List each step that the description of the Tcl Book system below gives for recording a note on an interesting passage while reading.
— begin Extract to read —
This Tcl Book system allows you to create a simple annotatable book out of plain text files. A little hypertext index allows you to select the text you want to read. Then as you read if you see something interesting in the book that stimulated some thought, you just highlight it in yellow, right click, and jot down some notes in the Notes Taking Dialog about the passage, and store it away in a notes file:
Later on, you can review the notes via the Notes Review Dialog. You select the title of one of your notes and the notes appear along with the text in the book that it refers to in the book highlighted in yellow:
This system is designed to be VERY SIMPLE and customizable. I use it as a sort of scripting language idiom, to create little English language lessons or to read online books from Project Gutenberg, a project to make the world's literature available free over the internet. This system solves one problem with Project Gutenberg texts, namely remembering where you are in them, bookmarking them, but it goes one step further and allows you take notes on any passage. It's also useful for doing translation, since you can also set-up two parallel windows with the text in either language and use the little hypertext index to synchronize passages in the two texts.
— end Extract to read —
— begin Records supplied —
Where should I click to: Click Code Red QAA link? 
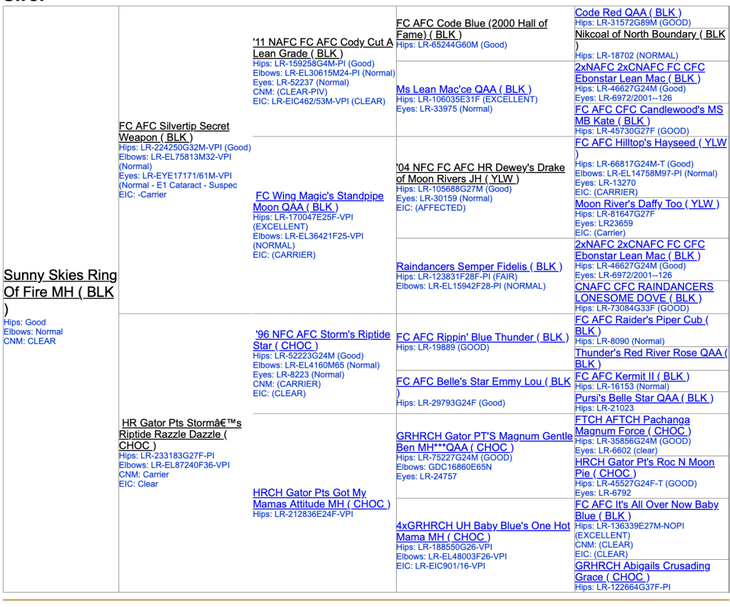628,13
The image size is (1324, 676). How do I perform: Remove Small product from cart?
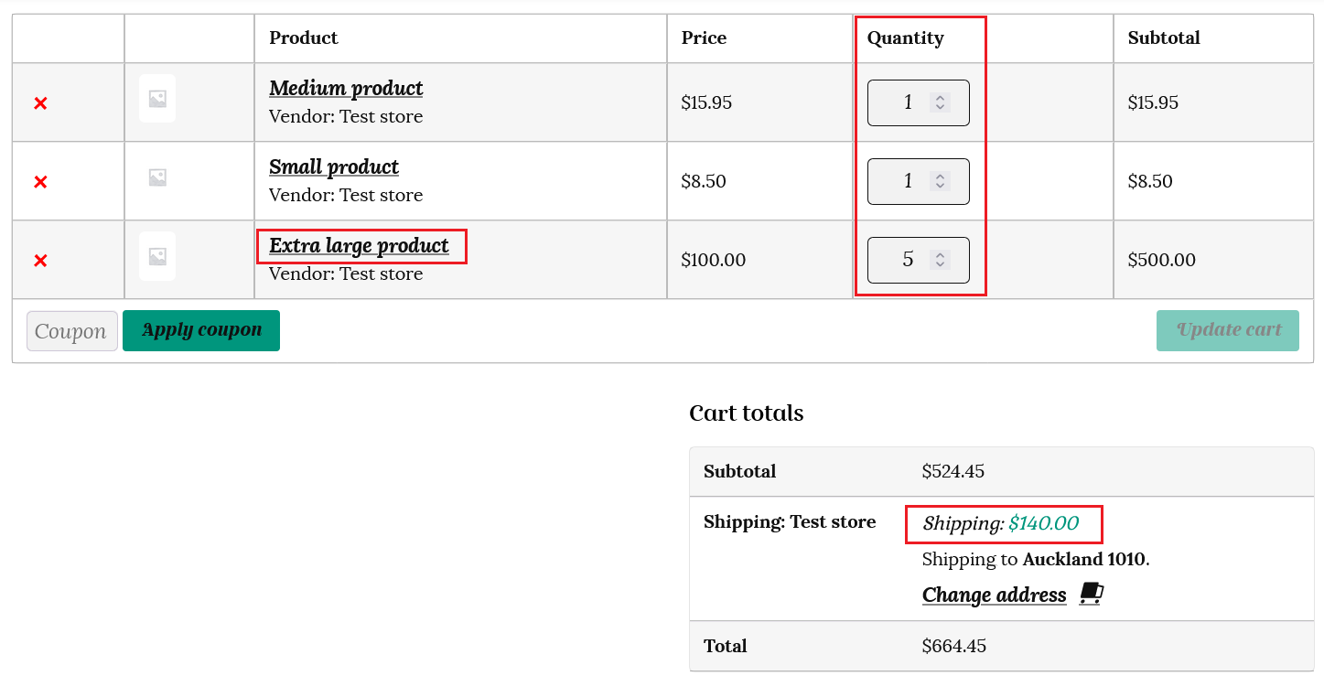(40, 182)
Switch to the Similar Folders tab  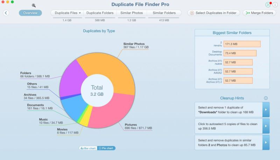pyautogui.click(x=164, y=13)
— end Records supplied —
## [Answer to this problem]
- Highlight the passage in yellow.
- Right click.
- Jot down some notes about the passage in the Notes Taking Dialog.
- Store it away in a notes file.